* **TASK TO COMPLETE**: Pictures are to be omitted, and every entry below is to be restated exactly.

* **MATERIAL PROVIDED**:
+===+

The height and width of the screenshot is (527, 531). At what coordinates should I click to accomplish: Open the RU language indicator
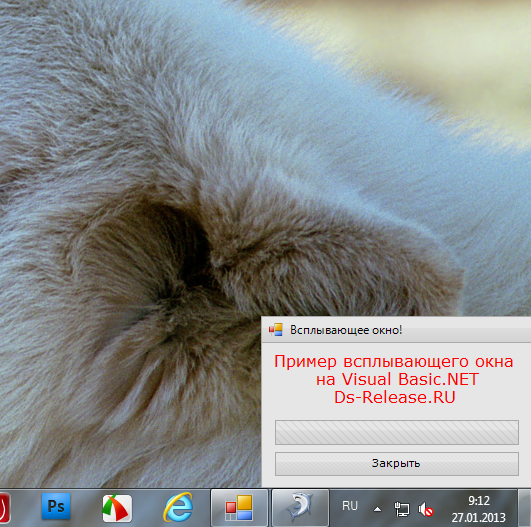click(x=350, y=506)
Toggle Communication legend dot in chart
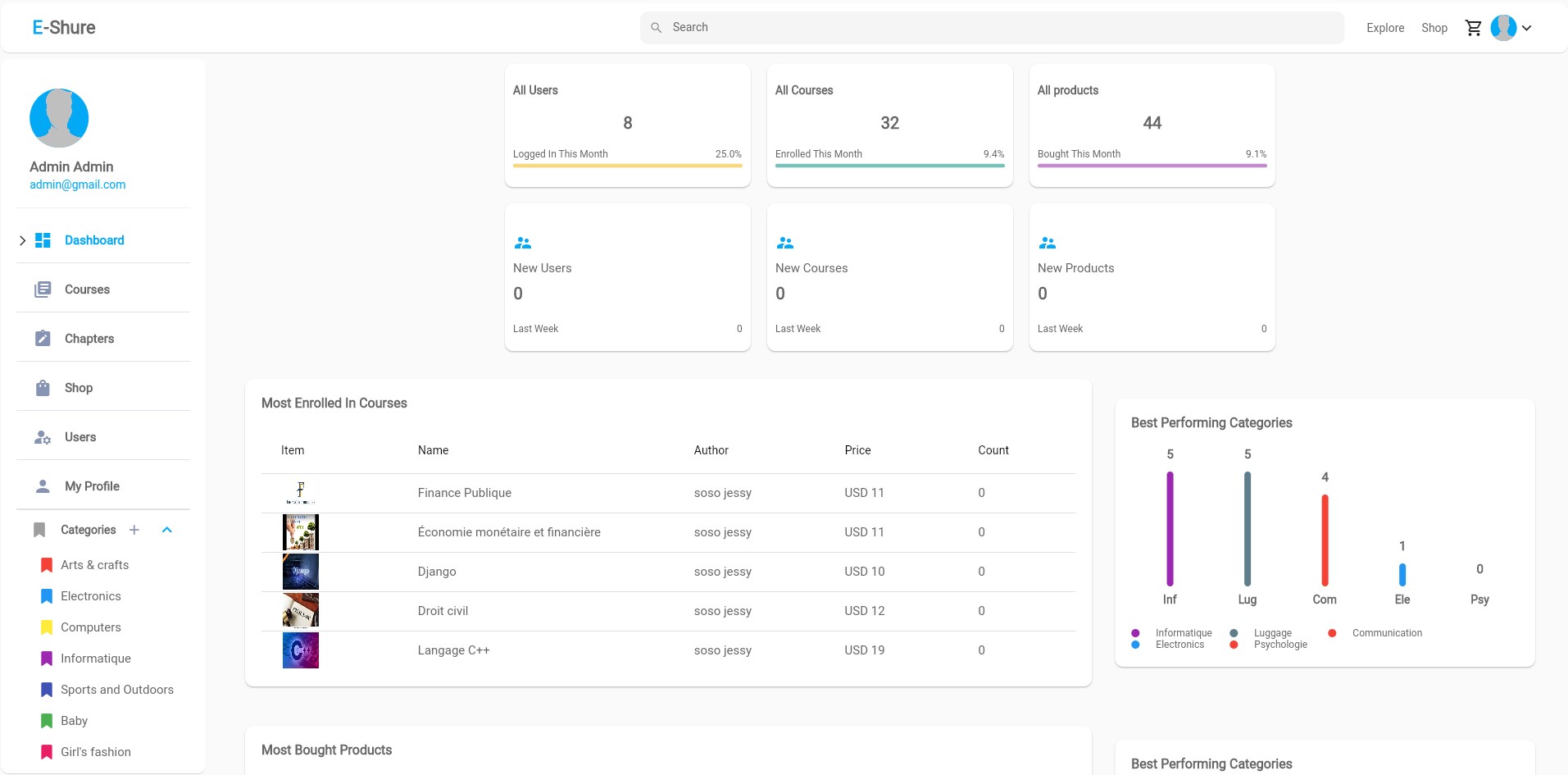 pyautogui.click(x=1332, y=633)
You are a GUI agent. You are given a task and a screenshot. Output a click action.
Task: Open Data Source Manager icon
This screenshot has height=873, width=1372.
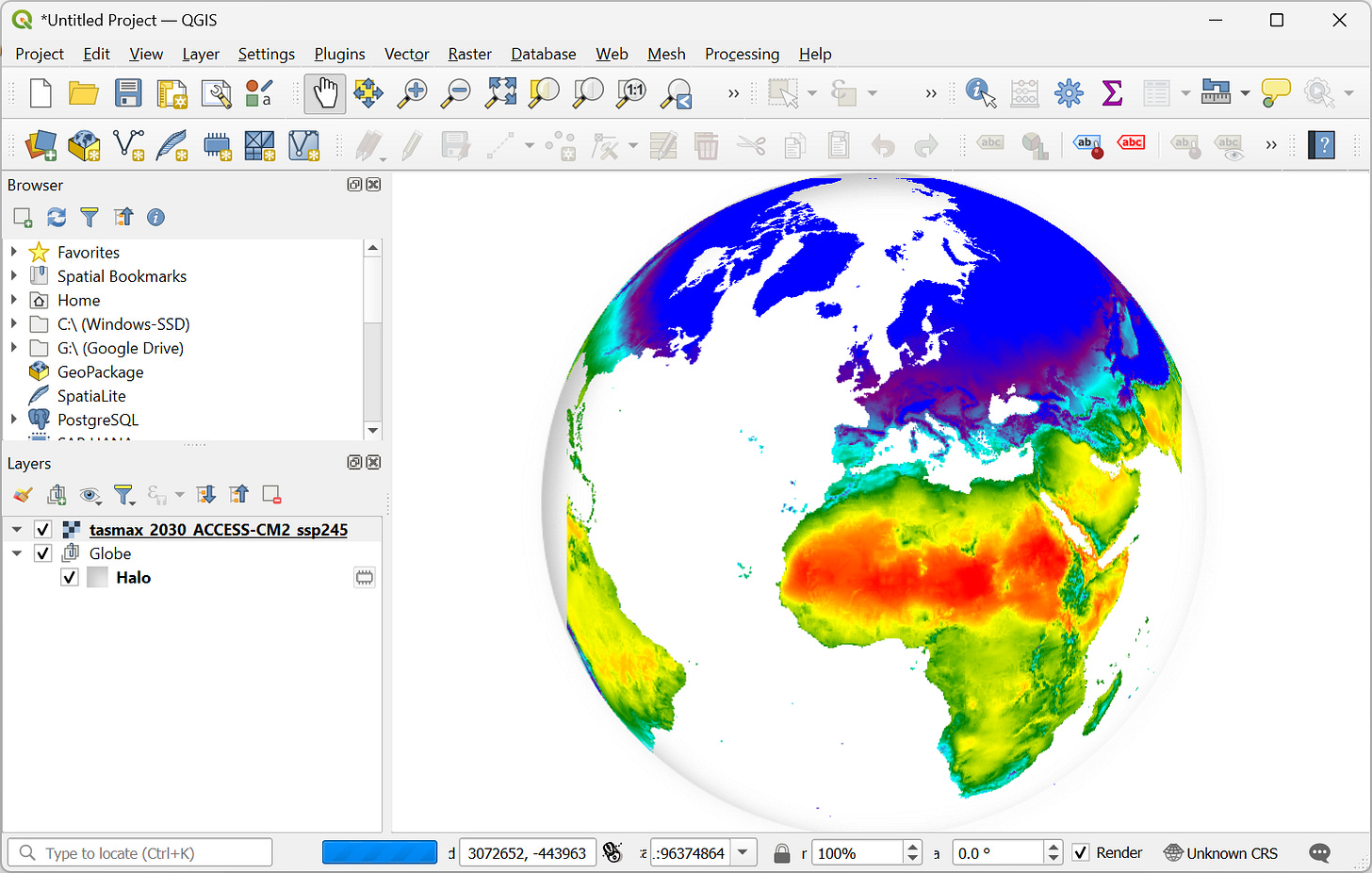click(41, 145)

+===+

* **EXERCISE RESPONSE**:
The height and width of the screenshot is (527, 531). At what coordinates should I click to accomplish: Open the RU language indicator
click(x=350, y=506)
Toggle Communication legend dot in chart
 pyautogui.click(x=1332, y=633)
You are a GUI agent. You are given a task and a screenshot. Output a click action.
Task: Open Data Source Manager icon
This screenshot has height=873, width=1372.
click(41, 145)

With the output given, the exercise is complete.